Yup I am going with humour with how I cope with it, mainly because if I didn’t laugh id probably cry, but also I find it different second time around. My feelings back in March when the first lockdown happened was fear and worry, full of the unknown and it felt strange. Taking the children out of school back in March honestly felt like it was the end of the world.
Not so much, mainly because they aren’t closing the schools, there have been plans in place for when that happens so a lot of the homeschooling isn’t placed onto the parents, but I am glad that the schools aren’t closing, which we can all agree is the polar opposite of how I felt back in march. Am I desensitised by it all? I know how the school classroom bubbles work and in my school it has worked wonderfully, I can safely say that there have been no isolation of classes since the return of school back in September.
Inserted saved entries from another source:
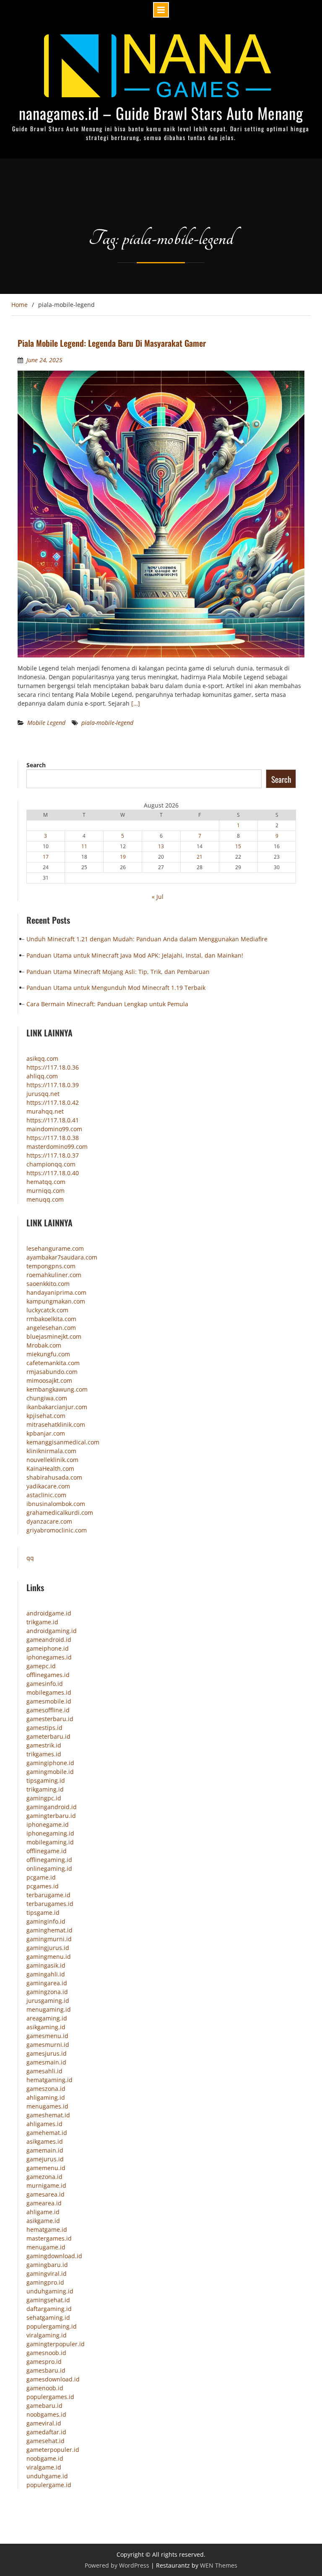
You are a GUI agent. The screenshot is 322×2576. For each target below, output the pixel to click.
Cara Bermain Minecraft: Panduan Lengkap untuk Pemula (107, 1004)
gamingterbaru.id (51, 1816)
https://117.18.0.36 (52, 1067)
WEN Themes (218, 2565)
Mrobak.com (43, 1345)
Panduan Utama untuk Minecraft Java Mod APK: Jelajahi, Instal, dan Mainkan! (134, 955)
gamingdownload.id (54, 2256)
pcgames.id (42, 1886)
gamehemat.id (46, 2133)
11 (84, 846)
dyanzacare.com (49, 1521)
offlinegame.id (46, 1851)
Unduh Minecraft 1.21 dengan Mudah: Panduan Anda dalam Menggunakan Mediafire (146, 939)
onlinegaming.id (49, 1868)
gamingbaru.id (47, 2265)
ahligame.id (43, 2212)
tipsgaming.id (45, 1780)
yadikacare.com (48, 1486)
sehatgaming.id (48, 2318)
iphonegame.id (47, 1824)
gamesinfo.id (44, 1684)
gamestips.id (44, 1728)
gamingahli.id (45, 1974)
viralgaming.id (46, 2335)
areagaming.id (46, 2018)
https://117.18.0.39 (52, 1085)
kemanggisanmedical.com (62, 1442)
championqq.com (50, 1164)
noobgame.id (44, 2458)
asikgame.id (43, 2221)
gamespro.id (44, 2362)
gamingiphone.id (50, 1763)
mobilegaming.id (50, 1842)
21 (200, 856)
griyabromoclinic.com (56, 1530)
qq (30, 1558)
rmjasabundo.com (52, 1372)
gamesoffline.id (48, 1710)
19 (123, 856)
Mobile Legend (46, 723)
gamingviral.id (46, 2273)
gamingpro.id (45, 2282)
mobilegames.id (48, 1692)
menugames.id (47, 2106)
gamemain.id (44, 2150)
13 (161, 846)
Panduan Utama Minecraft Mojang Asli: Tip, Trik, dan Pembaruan (118, 972)
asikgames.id (44, 2141)
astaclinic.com (46, 1495)
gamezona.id (44, 2177)
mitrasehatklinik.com (55, 1424)
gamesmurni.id (47, 2045)
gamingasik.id (45, 1965)
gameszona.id (45, 2089)
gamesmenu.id (47, 2036)
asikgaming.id (45, 2027)
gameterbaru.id (48, 1736)
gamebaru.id (44, 2406)
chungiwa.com (46, 1398)
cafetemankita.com (53, 1363)
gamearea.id (44, 2203)
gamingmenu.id (48, 1957)
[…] (135, 703)
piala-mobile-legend (107, 723)
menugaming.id (48, 2009)
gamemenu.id (45, 2168)
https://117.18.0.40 (52, 1173)
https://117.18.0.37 (52, 1155)
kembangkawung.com (57, 1389)
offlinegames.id (48, 1675)
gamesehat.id (45, 2441)
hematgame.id (46, 2229)
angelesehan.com (51, 1328)
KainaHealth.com (50, 1468)
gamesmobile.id (48, 1701)
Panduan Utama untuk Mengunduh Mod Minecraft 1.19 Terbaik (115, 988)
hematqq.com (45, 1182)
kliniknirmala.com (51, 1451)
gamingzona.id (47, 1992)
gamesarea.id (45, 2194)
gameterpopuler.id (52, 2450)
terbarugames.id (49, 1904)
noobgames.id (46, 2414)
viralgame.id (43, 2467)
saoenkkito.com (48, 1284)
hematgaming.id (49, 2080)
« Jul (158, 897)
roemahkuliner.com (53, 1275)
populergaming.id (51, 2326)
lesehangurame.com (55, 1248)
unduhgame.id (47, 2476)
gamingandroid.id (51, 1807)
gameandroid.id (48, 1640)
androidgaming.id (51, 1631)
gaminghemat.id (49, 1930)
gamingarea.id (46, 1983)
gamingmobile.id (50, 1772)
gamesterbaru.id (49, 1719)
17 (46, 856)
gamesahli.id (44, 2071)
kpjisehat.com (45, 1416)
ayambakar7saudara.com (61, 1257)
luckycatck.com (47, 1310)
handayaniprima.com (56, 1292)
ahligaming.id (45, 2097)
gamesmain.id (46, 2062)
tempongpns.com (50, 1266)
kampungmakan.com (55, 1301)
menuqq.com (45, 1199)
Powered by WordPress (117, 2565)
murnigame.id (46, 2185)
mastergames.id (49, 2238)
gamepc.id (41, 1666)
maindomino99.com (54, 1129)
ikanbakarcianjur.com (56, 1407)
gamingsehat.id (48, 2300)
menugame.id (45, 2247)
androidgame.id (48, 1613)
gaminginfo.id (45, 1921)
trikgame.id (42, 1622)
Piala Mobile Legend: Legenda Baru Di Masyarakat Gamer (112, 343)
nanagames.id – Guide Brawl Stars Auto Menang (161, 113)
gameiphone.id (47, 1648)
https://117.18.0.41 (52, 1120)
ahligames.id (44, 2124)
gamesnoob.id (46, 2353)
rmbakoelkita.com (51, 1319)
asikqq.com (42, 1058)
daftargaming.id (49, 2309)
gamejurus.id (45, 2159)
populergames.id (50, 2397)
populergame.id (48, 2485)
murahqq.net (45, 1111)
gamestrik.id (43, 1745)
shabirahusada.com (54, 1477)
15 (238, 846)
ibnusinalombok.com (55, 1504)
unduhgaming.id (49, 2291)
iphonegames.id (49, 1657)
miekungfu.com (48, 1354)
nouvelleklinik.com (52, 1460)
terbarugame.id (48, 1895)
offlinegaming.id (49, 1860)
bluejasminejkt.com (53, 1336)
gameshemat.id (48, 2115)
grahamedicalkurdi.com (59, 1513)
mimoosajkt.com (49, 1380)
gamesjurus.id (46, 2053)
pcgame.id (41, 1877)
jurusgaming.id (47, 2001)
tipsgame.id (43, 1912)
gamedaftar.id (46, 2432)
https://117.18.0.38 (52, 1138)
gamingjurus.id (47, 1948)
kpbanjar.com (45, 1433)
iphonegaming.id (50, 1833)
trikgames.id (43, 1754)
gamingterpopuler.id (55, 2344)
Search (36, 765)
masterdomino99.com (57, 1146)
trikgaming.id (45, 1789)
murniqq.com (45, 1191)
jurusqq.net (43, 1094)
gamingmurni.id (49, 1939)
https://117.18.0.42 (52, 1102)
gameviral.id (43, 2423)
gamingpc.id (43, 1798)
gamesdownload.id (53, 2379)
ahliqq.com (42, 1076)
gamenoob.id (44, 2388)
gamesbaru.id (45, 2370)
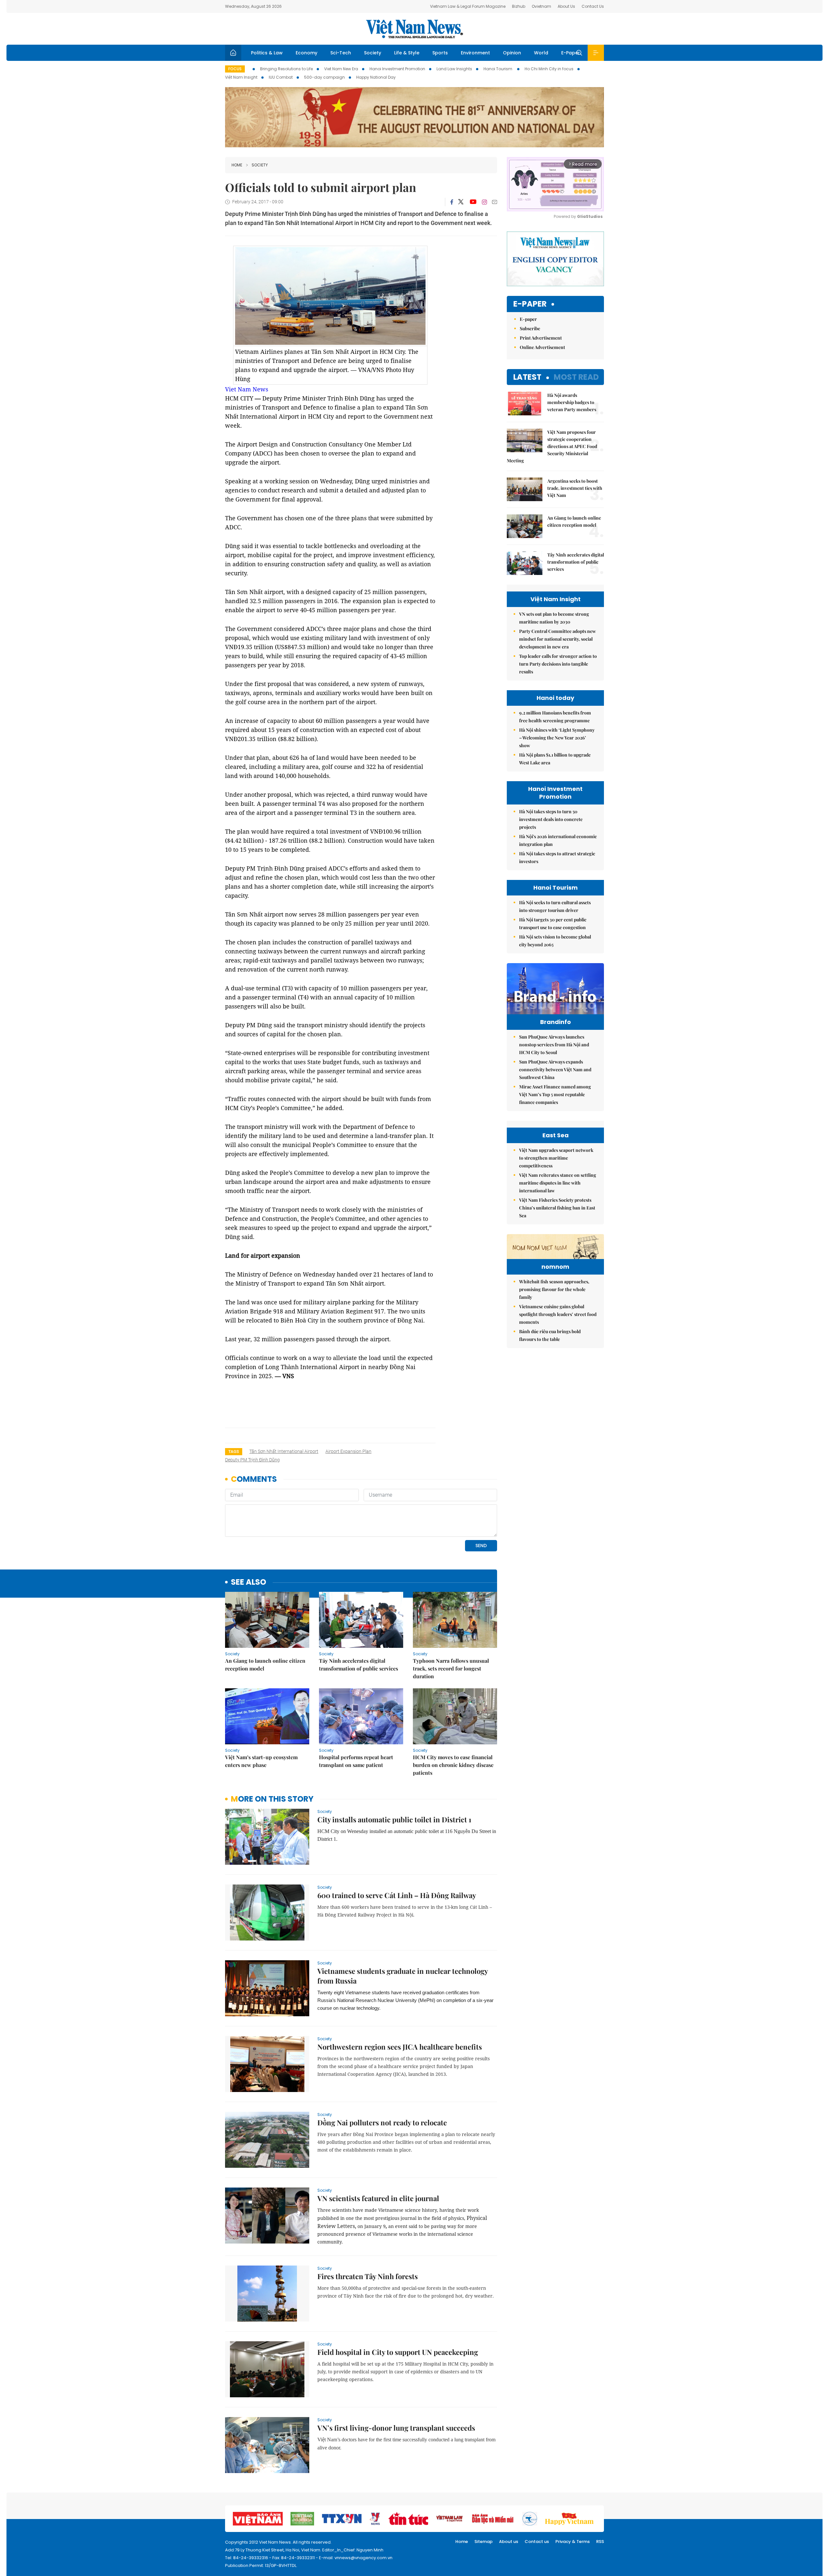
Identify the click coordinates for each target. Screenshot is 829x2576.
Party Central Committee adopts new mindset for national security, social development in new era (557, 639)
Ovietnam (541, 6)
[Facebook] (451, 202)
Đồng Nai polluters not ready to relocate (382, 2122)
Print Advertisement (541, 338)
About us (508, 2541)
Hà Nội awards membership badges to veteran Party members (571, 402)
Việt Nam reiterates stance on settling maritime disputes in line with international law (557, 1183)
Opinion (512, 53)
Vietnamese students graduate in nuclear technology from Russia (402, 1975)
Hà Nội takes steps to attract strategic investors (557, 857)
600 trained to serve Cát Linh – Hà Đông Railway (396, 1895)
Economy (306, 53)
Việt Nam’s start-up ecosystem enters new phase (261, 1761)
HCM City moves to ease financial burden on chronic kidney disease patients (453, 1765)
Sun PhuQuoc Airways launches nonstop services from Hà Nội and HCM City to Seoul (554, 1044)
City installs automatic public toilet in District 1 (394, 1819)
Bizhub (518, 6)
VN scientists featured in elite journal (378, 2198)
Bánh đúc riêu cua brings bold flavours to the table (550, 1335)
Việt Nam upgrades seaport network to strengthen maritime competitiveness (556, 1158)
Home (237, 165)
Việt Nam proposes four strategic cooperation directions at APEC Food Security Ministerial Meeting (552, 446)
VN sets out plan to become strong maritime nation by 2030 (554, 618)
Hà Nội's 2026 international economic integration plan (558, 840)
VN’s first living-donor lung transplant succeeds (396, 2428)
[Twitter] (461, 202)
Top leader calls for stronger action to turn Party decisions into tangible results (558, 664)
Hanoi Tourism (498, 69)
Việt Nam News (414, 28)
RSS (600, 2541)
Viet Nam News (246, 389)
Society (372, 53)
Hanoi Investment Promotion (397, 69)
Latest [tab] (527, 377)
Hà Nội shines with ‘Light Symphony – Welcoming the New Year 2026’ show (557, 737)
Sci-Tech (340, 53)
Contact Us (593, 6)
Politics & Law (267, 53)
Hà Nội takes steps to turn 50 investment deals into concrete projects (551, 819)
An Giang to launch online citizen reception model (265, 1664)
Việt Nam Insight (241, 77)
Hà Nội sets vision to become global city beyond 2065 (555, 941)
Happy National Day (376, 77)
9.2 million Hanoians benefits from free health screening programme (555, 717)
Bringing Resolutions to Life (286, 69)
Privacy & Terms (572, 2541)
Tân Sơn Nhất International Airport (283, 1451)
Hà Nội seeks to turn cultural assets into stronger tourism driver (555, 906)
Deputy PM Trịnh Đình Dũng (252, 1459)
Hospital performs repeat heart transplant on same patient (356, 1761)
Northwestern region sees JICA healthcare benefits (399, 2047)
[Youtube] (473, 202)
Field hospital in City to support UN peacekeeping (397, 2352)
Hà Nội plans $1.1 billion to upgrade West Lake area (555, 759)
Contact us (537, 2541)
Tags (233, 1451)
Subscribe (530, 328)
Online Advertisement (542, 347)
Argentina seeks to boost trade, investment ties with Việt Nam (574, 488)
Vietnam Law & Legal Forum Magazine (467, 6)
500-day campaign (324, 77)
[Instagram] (484, 202)
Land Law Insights (454, 69)
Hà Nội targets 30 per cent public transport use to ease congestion (552, 923)
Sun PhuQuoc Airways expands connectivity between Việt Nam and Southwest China (555, 1069)
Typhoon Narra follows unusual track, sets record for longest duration (451, 1668)
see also (248, 1582)
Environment (475, 53)
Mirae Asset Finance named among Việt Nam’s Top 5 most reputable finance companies (555, 1094)
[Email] (494, 202)
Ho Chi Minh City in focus (549, 69)
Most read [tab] (576, 377)
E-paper (530, 304)
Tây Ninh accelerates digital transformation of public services (358, 1664)
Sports (440, 53)
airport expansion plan (348, 1451)
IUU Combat (281, 77)
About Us (566, 6)
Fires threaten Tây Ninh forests (367, 2276)
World (541, 53)
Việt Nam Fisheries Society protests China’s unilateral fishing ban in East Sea (557, 1208)
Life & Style (406, 53)
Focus (235, 69)
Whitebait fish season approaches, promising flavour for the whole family (554, 1289)
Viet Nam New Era (341, 69)
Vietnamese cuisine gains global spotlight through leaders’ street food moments (557, 1314)
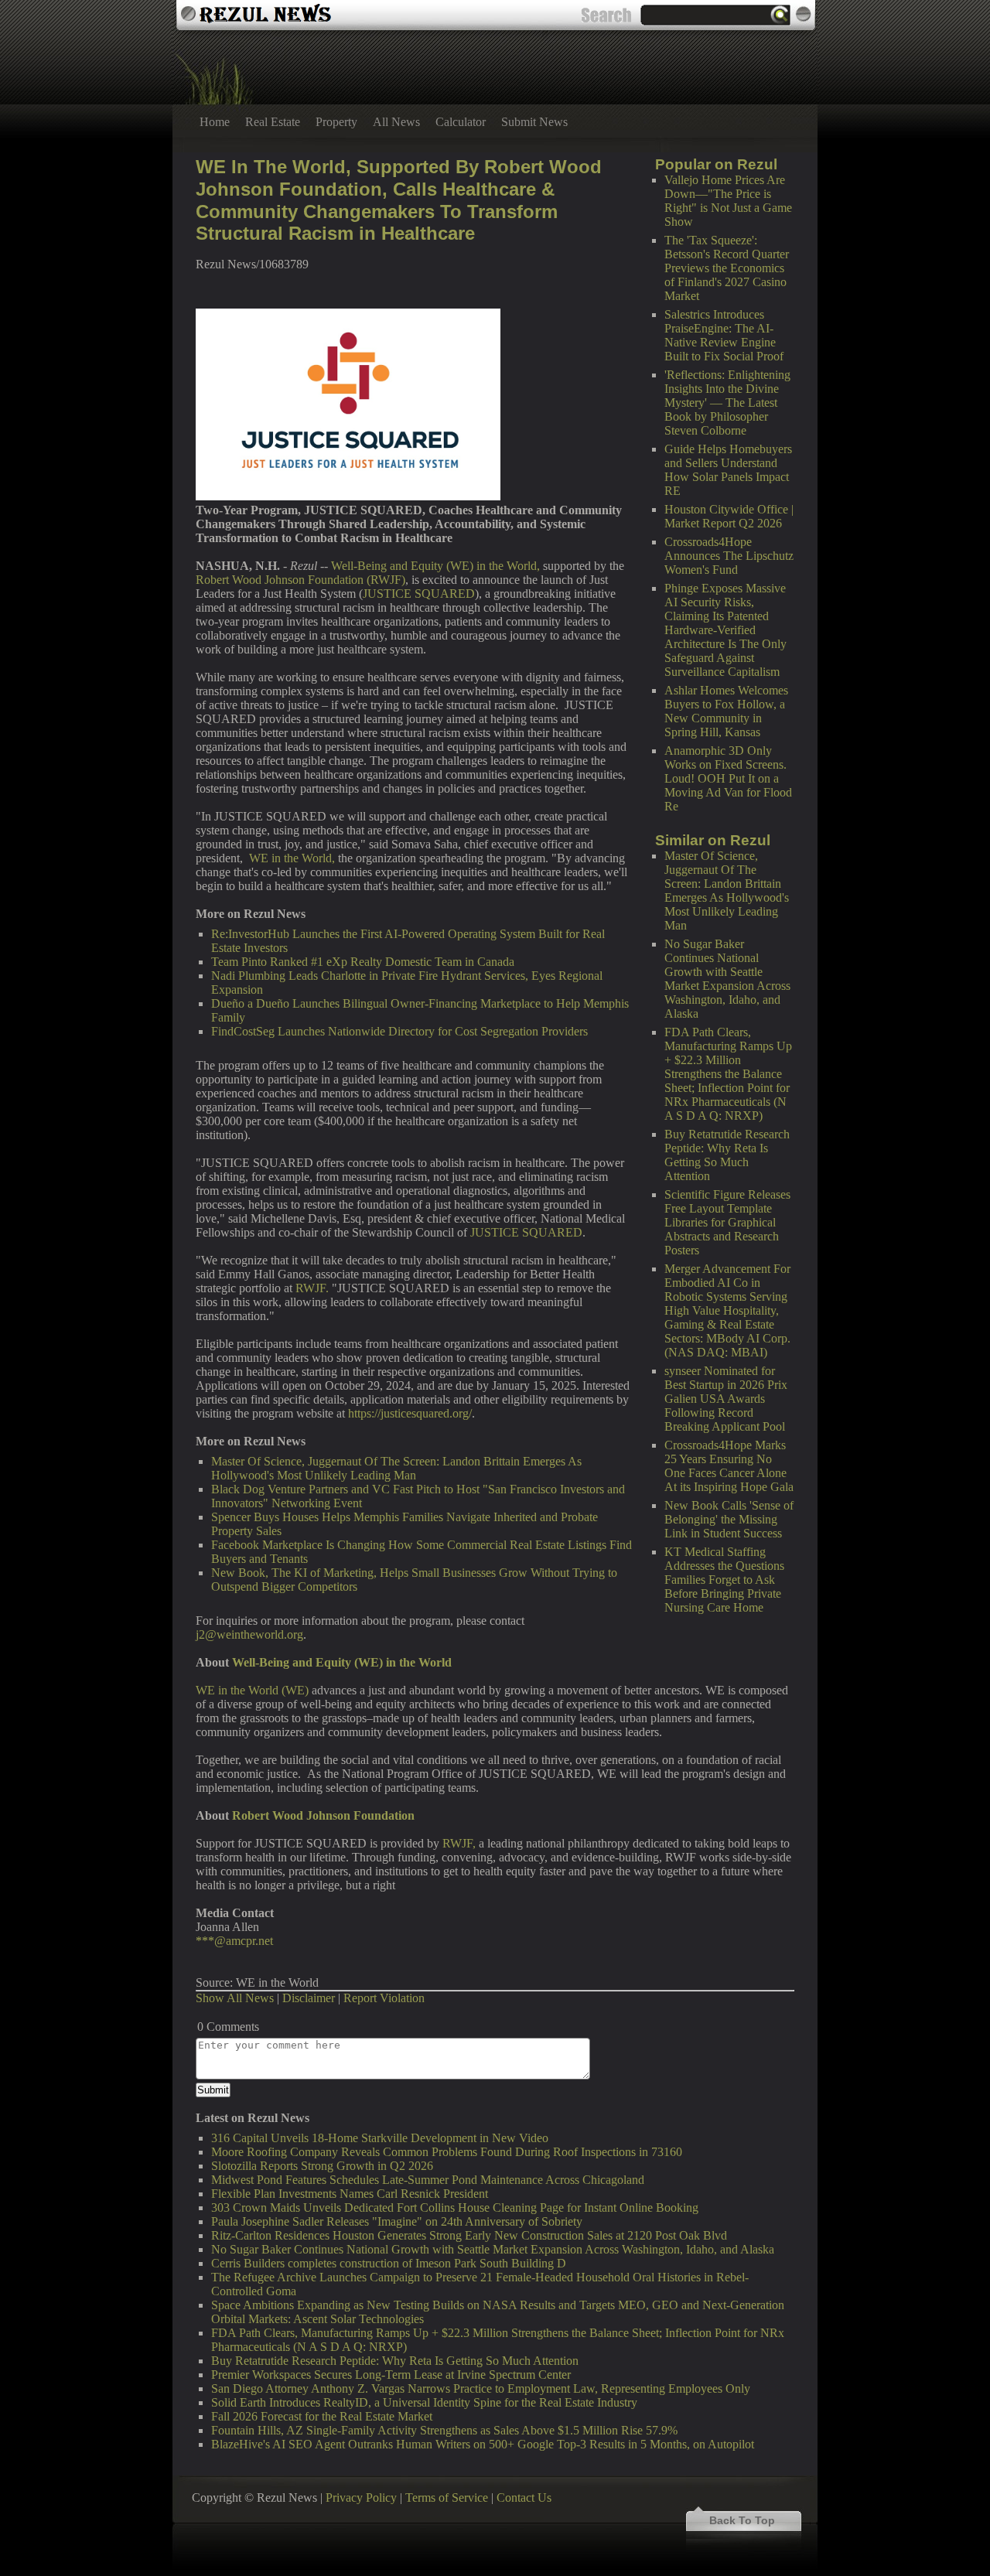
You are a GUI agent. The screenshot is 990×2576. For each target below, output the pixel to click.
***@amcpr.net (234, 1940)
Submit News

However there is still a worry, mainly selfish worry, back in August I started a relationship with my good friend, and now I feel like I cannot see him, despite the fact that we’ve decided to develop a support bubble with each other, he’s a single person living on his own and being that I am a single parent I need the support and help with shopping and other things.
I am going at Lockdown 2 : The Sequel in the exact same manor as I did before, I won’t see my dad the children will still be between two homes and as they are in school basic daily life will remain the same.
I will say however that I am slightly anxious of it all, I feel like a lot of the fun things I have had planned just keep being postponed or cancelled all together, gone now is the trip to get us our Christmas tree, we didn’t get to do the trick or treating that I so badly wanted to do with them this year as I missed out last year but I look at the positives much like how I did back in March, I will hopefully have more fun time with just me and the children. I truly felt that during last lockdown me and my children bonded and got a lot closer, we did what we could, baked so many tasty treats and of course learnt new things during homeschool. On top of all of that, I am also not optimistic that it will be for these 4 weeks, I am bracing myself for the fact I may not be seeing my family at Christmas time.
.. but we will have to deal with that when it comes to it.
The schools staying open is one blessing, having my bubble is another and I will once again make sure to go shopping when I do not have the children to keep them safe.
Mask at the ready, hand sanitisers prepped.. lets go all go into Lockdown 2 and I’ve ordered my Christmas tree ready for December, after a few annoyed grunts the school handed out discount codes for a delivery service that had trees! we will have our real tree after all. thanks School!!!